Oui, j’ai moi-même éprouvé que mon âme et son âme ne faisaient
qu’une seule âme dans deux corps différents. Pour cette raison, peut-être, la vie me faisait horreur. Je ne voulais pas vivre à moitié. Mais en
même temps, j’avais peur de mourir… Sans doute parce que je ne voulais pas que celui que j’avais tant aimé meure tout entier.
    12.
    Folie qui ne sait pas aimer les hommes avec humanité.
    Homme stupide qui souffre à l’excès d’être homme.
    C’était moi.
    Feu, soupirs, pleurs, agitation.
    Jamais de repos ni de recul.
    Je portais mon âme déchiquetée et sanglante qui ne souffrait plus que
je la porte. Je ne trouvais pas où la reposer. Ni dans les vignobles charmants ni dans les jeux ni dans les chants ni dans les lieux délicatement
parfumés ni dans les banquets éclatants ni dans la volupté de la
chambre et au lit, ni enfin dans les livres et les poèmes.
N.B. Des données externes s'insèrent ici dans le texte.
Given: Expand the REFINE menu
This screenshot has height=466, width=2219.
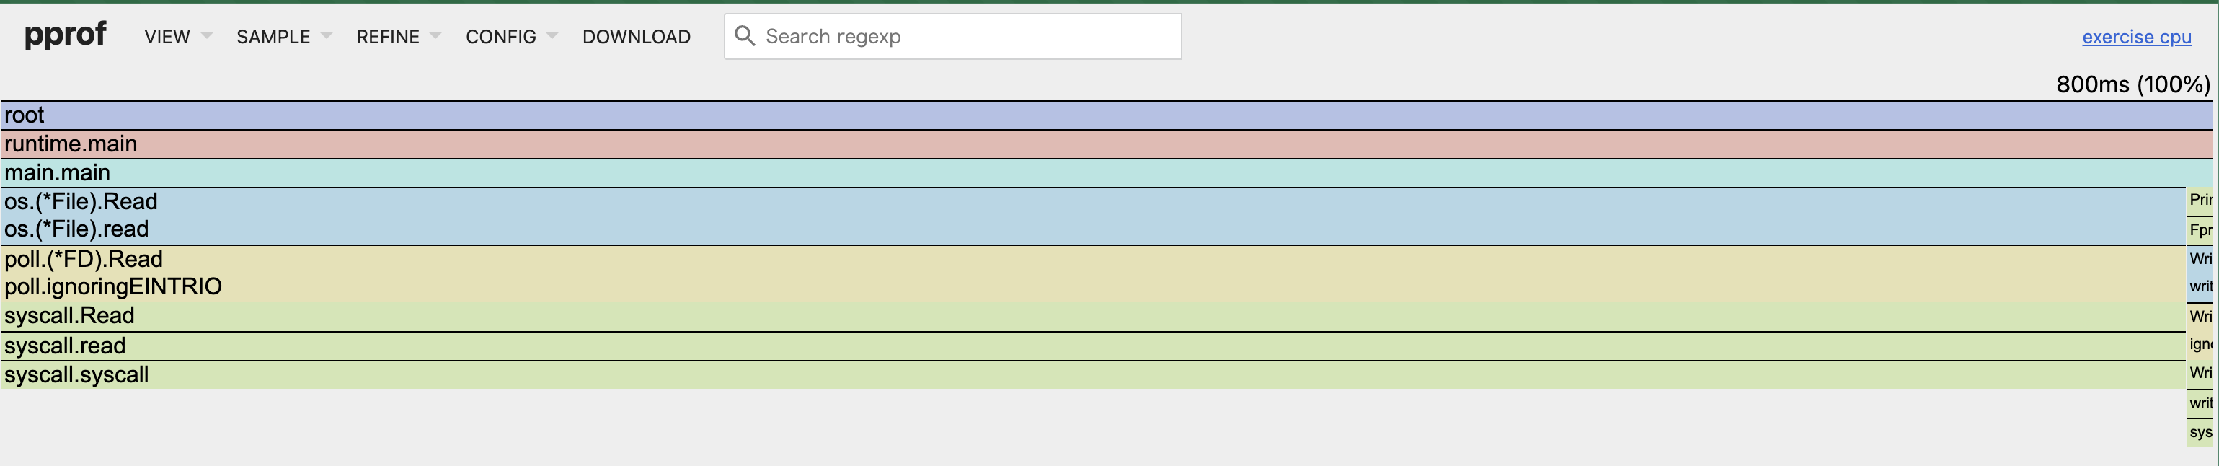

Elle ne trouvait
le repos nulle part. L’horreur était partout. Dans la lumière elle-même.
Tout ce qui n’était pas lui était mauvais et odieux sauf les gémissements
et les larmes car ils étaient les seuls à procurer un petit peu de repos. Et
quand je m’en arrachais, j’étais écrasé par le malheur.
    J’aurais dû me hisser jusqu’à toi, Seigneur, et guérir. Je le savais. Mais
je ne le voulais pas, je ne le pouvais pas. D’autant que pour moi, tu
n’étais pas quelque chose de solide et de ferme, selon les représentations que je me faisais de toi. Ce n’était pas toi mais un fantasme vide.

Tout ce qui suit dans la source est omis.